Not so surprisingly the number of the 7 extra sections are exactly the .debug_* ones!

Now that it's clear the difference between the program compiled with/without -g option let's see what happen when the debug symbols are stripped off the program:

$ make green-bottles.debug MKDEBUG=yes
#    create  green-bottles/green-bottles.debug
(  objcopy --only-keep-debug green-bottles green-bottles.debug  && objcopy --strip-debug -p -R .gnu_debuglink  --add-gnu-debuglink=green-bottles.debug green-bottles  ) || (rm -f green-bottles.debug; false)

We can try to describe what happened with an image:

green-bottles and green-bottles.debug ELF sections

The first objcopy(1) incantation generate the green-bottles.debug file. The second objcopy(1) incantation strip the debug symbols off green-bottles (now that they're stored in green-bottles.debug they are no more needed) and add the .gnu_debuglink ELF section to it.

Let's quickly look them via file(1):

$ file green-bottles green-bottles.debug
green-bottles:       ELF 64-bit LSB shared object, x86-64, version 1 (SYSV), dynamically linked, interpreter /usr/libexec/ld.elf_so, for NetBSD 7.99.29, not stripped
green-bottles.debug: ELF 64-bit LSB shared object, x86-64, version 1 (SYSV), dynamically linked, interpreter *empty*, for NetBSD 7.99.29, not stripped

Using readelf we can note that now green-bottles has 32 sections and green-bottles.debug has 38 sections. green-bottles has one extra section that was added by the objcopy(1) incantation, let's see it:

$ readelf -x '.gnu_debuglink' green-bottles

Hex dump of section '.gnu_debuglink':
  0x00000000 67726565 6e2d626f 74746c65 732e6465 green-bottles.de
  0x00000010 62756700 90b06f1c                   bug...o.

The .gnu_debuglink section contain the basename(3) of the .debug file and its CRC32. The .gnu_debuglink section is used to properly pick the correct .debug file from the DEBUGDIR directory (we'll see how it will work later when we will invoke the GNU debugger).

Regarding the sections in the .debug file all of them are preserved but several have no data, we can check that by invoking:

$ readelf `seq -f '-x %g' 0 37` green-bottles.debug
$ readelf `seq -f '-x %g' 0 31` green-bottles

...and comparing their respective output.

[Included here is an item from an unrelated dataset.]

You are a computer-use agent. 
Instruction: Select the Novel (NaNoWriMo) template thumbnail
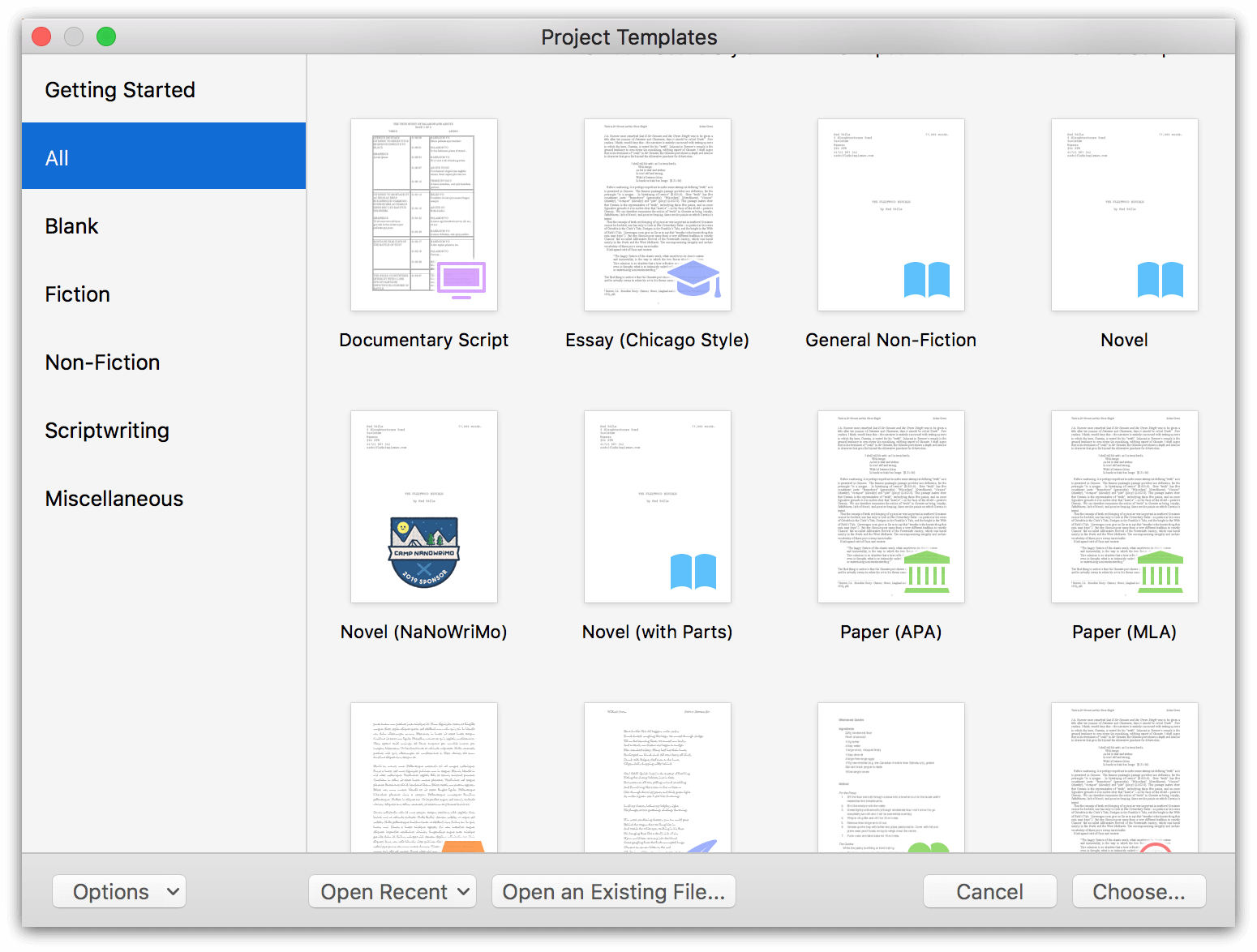click(424, 506)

Now that everything should be clearer we can just try to invoke it through gdb(1) and see what happens:

$ gdb ./green-bottles
GNU gdb (GDB) 7.10.1
Copyright (C) 2015 Free Software Foundation, Inc.
License GPLv3+: GNU GPL version 3 or later <http://gnu.org/licenses/gpl.html>
This is free software: you are free to change and redistribute it.
There is NO WARRANTY, to the extent permitted by law.  Type "show copying"
and "show warranty" for details.
This GDB was configured as "x86_64--netbsd".
Type "show configuration" for configuration details.
For bug reporting instructions, please see:
<http://www.gnu.org/software/gdb/bugs/>.
Find the GDB manual and other documentation resources online at:
<http://www.gnu.org/software/gdb/documentation/>.
For help, type "help".
Type "apropos word" to search for commands related to "word"...
Reading symbols from ./green-bottles...Reading symbols from /tmp/green-bottles/green-bottles.debug...done.
done.
(gdb) b main
Breakpoint 1 at 0xac0: file green-bottles.c, line 29.
(gdb) b sing_green_bottles
Breakpoint 2 at 0x940: file green-bottles.c, line 5.
(gdb) run
Starting program: /tmp/green-bottles/green-bottles

Breakpoint 1, main () at green-bottles.c:29
29      {
(gdb) n
32              for (i = 10; i > 0; i--) {
(gdb) n
33                      sing_green_bottles(i);
(gdb) print i
$1 = 10
(gdb) cont
Continuing.

Breakpoint 2, sing_green_bottles (n=10) at green-bottles.c:5
5       {
(gdb) bt
#0  sing_green_bottles (n=10) at green-bottles.c:5
#1  0x00000000b7802ad7 in main () at green-bottles.c:33
[... we can now looks and debug it as we wish! ...]

So we can see that the green-bottles.debug file is loaded from the same directory where green-bottles program was present (in our case /tmp/green-bottles/ but if a corresponding file .debug is not found gdb look for it in the DEBUGDIR, i.e. /usr/libdata/debug/; e.g. for /usr/bin/yes it will look for debug symbols in /usr/libdata/debug//usr/bin/yes.debug). This is the same for all other programs and libraries.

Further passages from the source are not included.